# [Your instructions]
Look for "agent" in each line of the entries, and return the matching lines.

# [Given data]

● ● ●

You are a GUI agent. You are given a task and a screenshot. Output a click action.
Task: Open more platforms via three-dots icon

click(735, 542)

● ● ●

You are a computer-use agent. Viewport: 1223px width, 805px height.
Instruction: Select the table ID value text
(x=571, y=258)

● ● ●

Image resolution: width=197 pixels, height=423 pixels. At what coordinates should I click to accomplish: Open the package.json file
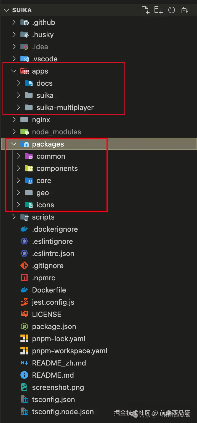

● ● ●

# [Response below]
You are a GUI agent. You are given a task and a screenshot. Output a click action.
You are a computer-use agent. Viewport: 1223px width, 805px height.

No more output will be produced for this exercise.